Across the whole listing, copy out every line that includes the string "Hire".

(Records to use)

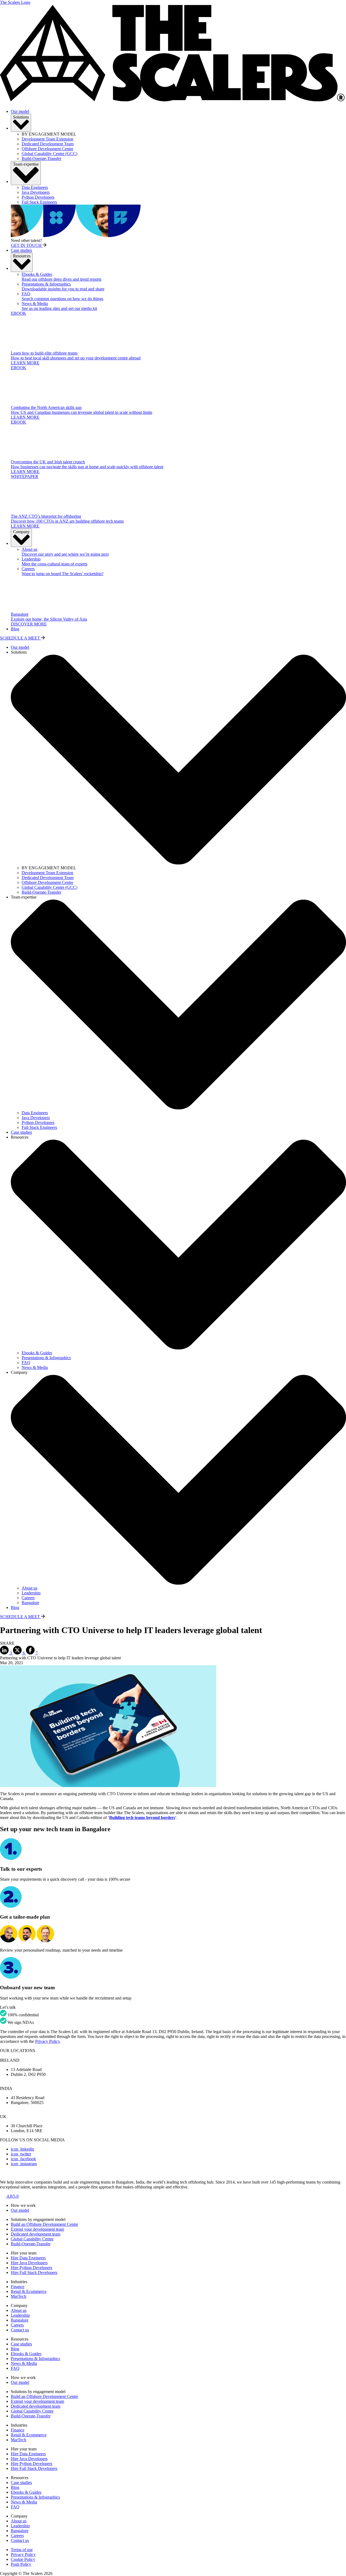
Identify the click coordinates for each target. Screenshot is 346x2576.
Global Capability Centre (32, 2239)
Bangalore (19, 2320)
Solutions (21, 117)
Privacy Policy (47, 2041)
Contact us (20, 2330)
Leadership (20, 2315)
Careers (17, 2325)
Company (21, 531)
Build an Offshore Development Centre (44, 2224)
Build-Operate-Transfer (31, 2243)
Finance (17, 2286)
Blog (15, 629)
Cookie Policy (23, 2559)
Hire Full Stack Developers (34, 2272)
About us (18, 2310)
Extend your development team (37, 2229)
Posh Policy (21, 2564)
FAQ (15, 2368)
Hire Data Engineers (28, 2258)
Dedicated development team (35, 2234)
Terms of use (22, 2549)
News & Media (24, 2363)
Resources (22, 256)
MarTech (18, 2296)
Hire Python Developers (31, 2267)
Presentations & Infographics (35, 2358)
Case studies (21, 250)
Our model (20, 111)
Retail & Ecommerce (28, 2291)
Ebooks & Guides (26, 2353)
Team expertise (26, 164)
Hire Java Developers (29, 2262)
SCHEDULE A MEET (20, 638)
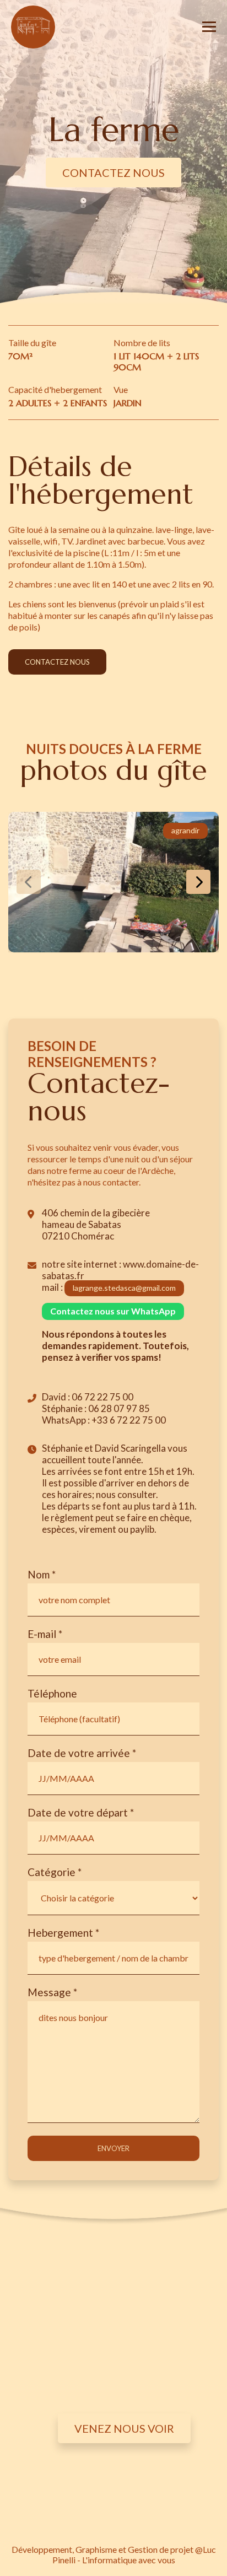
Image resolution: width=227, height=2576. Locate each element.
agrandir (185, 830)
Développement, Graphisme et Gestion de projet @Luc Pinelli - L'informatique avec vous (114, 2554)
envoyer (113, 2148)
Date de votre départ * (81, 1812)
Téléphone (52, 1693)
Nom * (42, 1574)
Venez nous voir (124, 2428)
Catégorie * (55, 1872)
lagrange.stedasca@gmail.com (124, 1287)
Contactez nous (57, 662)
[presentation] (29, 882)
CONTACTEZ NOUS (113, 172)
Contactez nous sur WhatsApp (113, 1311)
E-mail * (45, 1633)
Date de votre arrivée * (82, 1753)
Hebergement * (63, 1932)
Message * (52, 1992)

(End Records to use)
(Records to use)

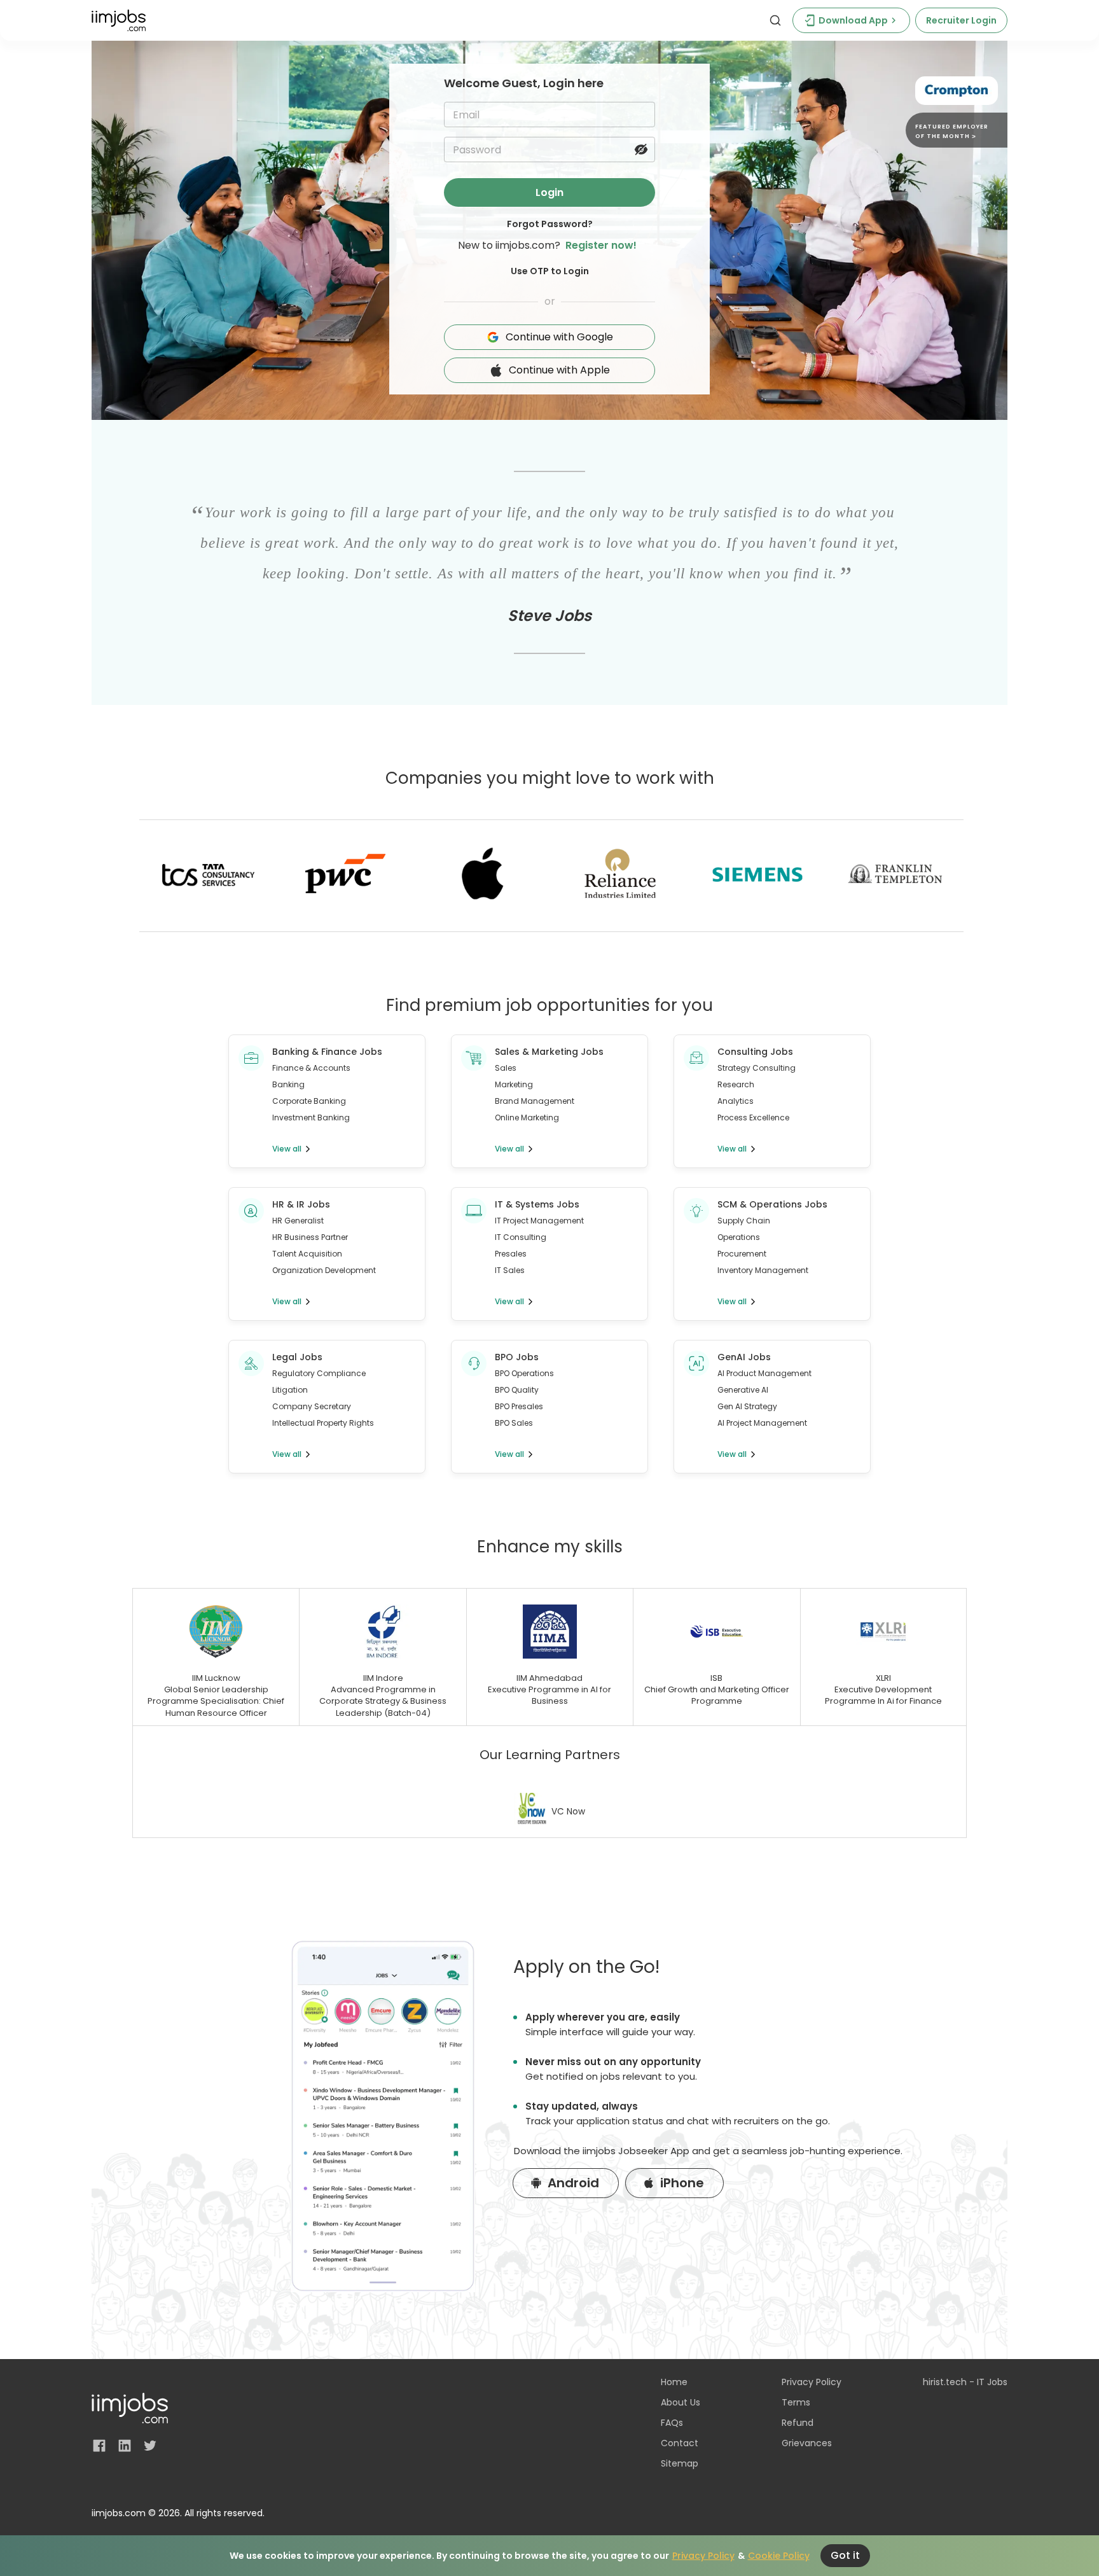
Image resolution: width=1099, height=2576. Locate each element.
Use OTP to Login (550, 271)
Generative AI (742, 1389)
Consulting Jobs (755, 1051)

(End Records to use)

Answer section -
Hire Full Stack Developers (34, 2272)
Hire Data Engineers (28, 2258)
Hire Python Developers (31, 2267)
Hire Java Developers (29, 2262)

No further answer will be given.